The Variant Caller Algorithm

The DRAGEN Small Variant Caller performs the following steps:

Active Region Identification—Identifies areas where multiple reads disagree with the reference are identified, and selects windows around them (active regions) for processing.
Localized Haplotype Assembly—Assembles all overlapping reads in each active region into a de Bruijn graph (DBG). A DBG is a directed graph based on overlapping K-mers (length K subsequences) in each read or multiple reads. When all reads are identical, the DBG is linear. Where there are differences, the graph forms bubbles of multiple paths that diverge and rejoin. If the local sequence is too repetitive and K is too small , cycles can form, which invalidate the graph. DRAGEN uses K=10 and 25 as the default values. If those values produce an invalid graph, then additional values of K=35, 45, 55, 65 are tried until a cycle-free graph is obtained. From this cycle-free DBG, DRAGEN extracts every possible path to produce a complete list of candidate haplotypes, ie, hypotheses for what the true DNA sequence might be on at least one strand.

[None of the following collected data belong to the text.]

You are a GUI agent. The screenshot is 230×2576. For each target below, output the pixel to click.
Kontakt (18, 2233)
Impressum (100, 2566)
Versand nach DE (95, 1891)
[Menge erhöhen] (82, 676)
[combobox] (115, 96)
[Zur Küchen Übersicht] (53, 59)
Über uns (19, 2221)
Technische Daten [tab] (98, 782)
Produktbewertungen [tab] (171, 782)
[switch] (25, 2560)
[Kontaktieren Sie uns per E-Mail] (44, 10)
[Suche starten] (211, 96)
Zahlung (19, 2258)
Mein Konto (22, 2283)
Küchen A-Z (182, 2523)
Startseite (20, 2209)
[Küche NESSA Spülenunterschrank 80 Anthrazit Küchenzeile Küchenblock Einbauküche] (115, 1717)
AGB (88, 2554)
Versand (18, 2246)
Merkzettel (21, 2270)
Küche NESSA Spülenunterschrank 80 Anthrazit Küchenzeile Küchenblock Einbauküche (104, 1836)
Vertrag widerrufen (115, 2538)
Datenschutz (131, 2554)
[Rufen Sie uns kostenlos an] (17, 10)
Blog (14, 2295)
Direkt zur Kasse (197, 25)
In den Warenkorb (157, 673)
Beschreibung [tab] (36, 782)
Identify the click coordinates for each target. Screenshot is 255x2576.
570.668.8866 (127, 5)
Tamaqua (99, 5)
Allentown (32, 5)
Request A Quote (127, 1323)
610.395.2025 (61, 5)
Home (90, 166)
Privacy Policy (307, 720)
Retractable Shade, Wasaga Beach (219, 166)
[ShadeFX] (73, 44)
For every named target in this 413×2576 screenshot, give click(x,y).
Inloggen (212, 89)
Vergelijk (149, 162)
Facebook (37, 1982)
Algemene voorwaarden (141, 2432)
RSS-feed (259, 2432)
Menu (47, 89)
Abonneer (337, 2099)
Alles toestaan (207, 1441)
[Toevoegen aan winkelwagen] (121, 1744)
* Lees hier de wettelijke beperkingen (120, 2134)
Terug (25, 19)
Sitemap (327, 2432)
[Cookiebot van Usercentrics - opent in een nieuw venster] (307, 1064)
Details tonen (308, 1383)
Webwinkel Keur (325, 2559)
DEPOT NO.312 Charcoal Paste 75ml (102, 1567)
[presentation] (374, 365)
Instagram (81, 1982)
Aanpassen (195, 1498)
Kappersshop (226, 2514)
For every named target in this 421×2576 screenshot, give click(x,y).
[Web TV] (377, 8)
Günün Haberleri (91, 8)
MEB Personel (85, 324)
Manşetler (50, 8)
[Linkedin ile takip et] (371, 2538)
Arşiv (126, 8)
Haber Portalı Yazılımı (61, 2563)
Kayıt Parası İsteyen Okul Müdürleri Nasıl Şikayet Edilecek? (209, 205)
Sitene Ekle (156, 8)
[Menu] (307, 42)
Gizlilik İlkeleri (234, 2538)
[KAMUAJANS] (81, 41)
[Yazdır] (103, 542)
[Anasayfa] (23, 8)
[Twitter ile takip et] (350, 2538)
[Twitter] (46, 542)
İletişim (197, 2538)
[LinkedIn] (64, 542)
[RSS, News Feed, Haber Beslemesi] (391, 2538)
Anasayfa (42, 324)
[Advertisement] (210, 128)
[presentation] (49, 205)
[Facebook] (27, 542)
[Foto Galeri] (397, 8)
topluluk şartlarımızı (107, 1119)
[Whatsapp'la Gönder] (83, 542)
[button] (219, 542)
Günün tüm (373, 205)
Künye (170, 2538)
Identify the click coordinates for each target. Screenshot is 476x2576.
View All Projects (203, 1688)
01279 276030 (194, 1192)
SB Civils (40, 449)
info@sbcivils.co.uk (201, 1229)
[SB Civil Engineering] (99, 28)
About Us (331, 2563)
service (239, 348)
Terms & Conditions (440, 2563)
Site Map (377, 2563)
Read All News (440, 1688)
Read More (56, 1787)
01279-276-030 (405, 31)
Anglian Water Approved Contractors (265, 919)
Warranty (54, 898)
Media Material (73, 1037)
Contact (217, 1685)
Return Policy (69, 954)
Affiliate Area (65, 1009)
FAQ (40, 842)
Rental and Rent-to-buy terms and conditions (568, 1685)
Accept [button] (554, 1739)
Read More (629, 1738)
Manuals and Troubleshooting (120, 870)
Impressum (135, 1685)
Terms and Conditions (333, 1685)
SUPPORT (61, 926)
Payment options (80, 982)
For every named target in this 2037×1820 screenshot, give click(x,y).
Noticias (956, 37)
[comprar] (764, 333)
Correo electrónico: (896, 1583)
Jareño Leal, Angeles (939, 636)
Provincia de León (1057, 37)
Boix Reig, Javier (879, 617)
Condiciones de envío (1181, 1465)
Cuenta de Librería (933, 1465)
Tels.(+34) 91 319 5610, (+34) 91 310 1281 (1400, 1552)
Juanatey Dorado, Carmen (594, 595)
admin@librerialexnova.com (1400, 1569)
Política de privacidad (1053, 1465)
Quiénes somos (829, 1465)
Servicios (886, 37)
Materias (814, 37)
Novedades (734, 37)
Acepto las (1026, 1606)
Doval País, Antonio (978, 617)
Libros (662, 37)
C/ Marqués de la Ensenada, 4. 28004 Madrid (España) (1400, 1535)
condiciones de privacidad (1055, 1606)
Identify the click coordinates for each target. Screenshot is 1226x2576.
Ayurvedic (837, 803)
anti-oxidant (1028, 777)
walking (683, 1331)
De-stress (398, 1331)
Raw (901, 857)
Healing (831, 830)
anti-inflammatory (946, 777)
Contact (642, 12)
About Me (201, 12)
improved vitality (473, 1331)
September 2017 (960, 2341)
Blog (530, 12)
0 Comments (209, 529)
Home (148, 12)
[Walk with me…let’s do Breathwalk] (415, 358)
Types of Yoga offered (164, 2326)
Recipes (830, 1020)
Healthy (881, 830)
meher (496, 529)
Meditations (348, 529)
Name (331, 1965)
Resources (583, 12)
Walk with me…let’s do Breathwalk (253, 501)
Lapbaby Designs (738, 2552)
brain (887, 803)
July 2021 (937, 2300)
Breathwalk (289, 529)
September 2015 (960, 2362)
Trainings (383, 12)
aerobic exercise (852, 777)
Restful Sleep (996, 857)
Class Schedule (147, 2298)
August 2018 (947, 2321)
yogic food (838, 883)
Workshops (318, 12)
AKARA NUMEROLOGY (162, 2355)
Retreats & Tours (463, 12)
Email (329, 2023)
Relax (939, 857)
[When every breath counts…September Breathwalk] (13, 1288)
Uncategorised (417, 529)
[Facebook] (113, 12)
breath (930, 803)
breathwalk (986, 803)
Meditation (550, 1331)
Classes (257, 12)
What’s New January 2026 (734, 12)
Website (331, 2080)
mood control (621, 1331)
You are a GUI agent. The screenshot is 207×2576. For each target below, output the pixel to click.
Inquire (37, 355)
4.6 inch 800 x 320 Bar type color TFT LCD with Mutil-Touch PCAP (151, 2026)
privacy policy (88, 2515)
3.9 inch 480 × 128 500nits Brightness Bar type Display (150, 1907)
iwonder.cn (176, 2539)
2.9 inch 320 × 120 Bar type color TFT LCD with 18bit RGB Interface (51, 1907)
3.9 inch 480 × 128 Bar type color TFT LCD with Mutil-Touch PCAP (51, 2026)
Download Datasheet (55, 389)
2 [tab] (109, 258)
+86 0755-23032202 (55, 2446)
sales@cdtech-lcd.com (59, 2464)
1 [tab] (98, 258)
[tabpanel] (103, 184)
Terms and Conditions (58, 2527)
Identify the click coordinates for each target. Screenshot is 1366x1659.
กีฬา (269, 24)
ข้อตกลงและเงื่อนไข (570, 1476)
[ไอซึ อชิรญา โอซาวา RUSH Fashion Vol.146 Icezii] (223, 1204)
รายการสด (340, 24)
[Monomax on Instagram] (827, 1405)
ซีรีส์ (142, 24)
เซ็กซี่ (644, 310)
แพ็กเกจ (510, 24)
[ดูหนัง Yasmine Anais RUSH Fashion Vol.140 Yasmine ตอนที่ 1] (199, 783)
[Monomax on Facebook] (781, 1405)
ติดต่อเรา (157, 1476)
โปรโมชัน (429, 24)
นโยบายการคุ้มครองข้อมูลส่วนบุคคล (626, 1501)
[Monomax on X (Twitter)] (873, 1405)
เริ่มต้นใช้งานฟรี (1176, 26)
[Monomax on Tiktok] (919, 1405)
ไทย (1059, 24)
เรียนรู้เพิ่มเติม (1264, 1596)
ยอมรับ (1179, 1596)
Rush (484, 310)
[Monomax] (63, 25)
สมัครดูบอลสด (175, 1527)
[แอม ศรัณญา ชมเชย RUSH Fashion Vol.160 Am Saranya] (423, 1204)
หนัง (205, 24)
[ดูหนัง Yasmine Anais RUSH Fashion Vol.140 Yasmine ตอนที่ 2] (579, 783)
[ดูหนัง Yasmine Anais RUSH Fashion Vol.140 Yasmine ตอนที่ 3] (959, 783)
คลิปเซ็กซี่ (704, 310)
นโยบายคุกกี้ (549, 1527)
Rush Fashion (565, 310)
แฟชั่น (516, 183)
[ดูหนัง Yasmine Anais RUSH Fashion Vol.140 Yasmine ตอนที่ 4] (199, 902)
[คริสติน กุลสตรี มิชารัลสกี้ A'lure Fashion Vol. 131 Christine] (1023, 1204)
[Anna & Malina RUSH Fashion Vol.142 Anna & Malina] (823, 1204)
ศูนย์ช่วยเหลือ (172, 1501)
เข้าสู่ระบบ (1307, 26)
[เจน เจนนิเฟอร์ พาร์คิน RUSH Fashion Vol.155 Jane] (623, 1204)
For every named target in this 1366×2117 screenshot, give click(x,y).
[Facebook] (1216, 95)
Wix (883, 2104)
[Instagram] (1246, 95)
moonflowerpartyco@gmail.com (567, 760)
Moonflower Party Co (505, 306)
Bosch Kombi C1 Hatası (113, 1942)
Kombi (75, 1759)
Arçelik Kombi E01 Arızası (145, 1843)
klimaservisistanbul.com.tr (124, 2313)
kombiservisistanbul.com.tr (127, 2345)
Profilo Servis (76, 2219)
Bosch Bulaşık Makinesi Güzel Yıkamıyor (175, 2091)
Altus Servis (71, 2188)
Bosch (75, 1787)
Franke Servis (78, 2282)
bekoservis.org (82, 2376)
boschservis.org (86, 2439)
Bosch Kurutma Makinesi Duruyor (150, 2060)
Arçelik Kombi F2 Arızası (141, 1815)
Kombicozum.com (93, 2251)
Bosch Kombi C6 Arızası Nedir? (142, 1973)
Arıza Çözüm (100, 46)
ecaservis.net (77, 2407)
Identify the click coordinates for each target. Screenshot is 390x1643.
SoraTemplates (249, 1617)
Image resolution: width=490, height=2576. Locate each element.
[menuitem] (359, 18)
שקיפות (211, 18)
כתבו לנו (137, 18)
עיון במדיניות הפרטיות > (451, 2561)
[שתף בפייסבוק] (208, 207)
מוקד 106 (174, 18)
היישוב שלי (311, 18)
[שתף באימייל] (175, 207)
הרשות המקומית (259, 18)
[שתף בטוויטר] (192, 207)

Haplotype Alignment—Uses the Smith-Waterman algorithm to align each extracted haplotype to the reference genome. The alignments determine what variations from the reference are present.
Read Likelihood Calculation—Tests each read against each haplotype to estimate a probability of observing the read assuming the haplotype was the true original DNA sampled. This calculation is performed by evaluating a pair hidden Markov model (HMM), which accounts for the various possible ways the haplotype might have been modified by PCR or sequencing errors into the read observed. The HMM evaluation uses a dynamic programming method to calculate the total probability of any series of Markov state transitions arriving at the observed read.
Genotyping—Forms the possible diploid combinations of variant events from the candidate haplotypes and, for each combination, calculates the conditional probability of observing the entire read pileup. Calculations use the constituent probabilities of observing each read, given each haplotype from the pair HMM evaluation. These calculations feed into the Bayesian formula to calculate the likelihood that each genotype is the genotype of the sample being analyzed, given the entire read pileup observed. Genotypes with maximum likelihood are reported.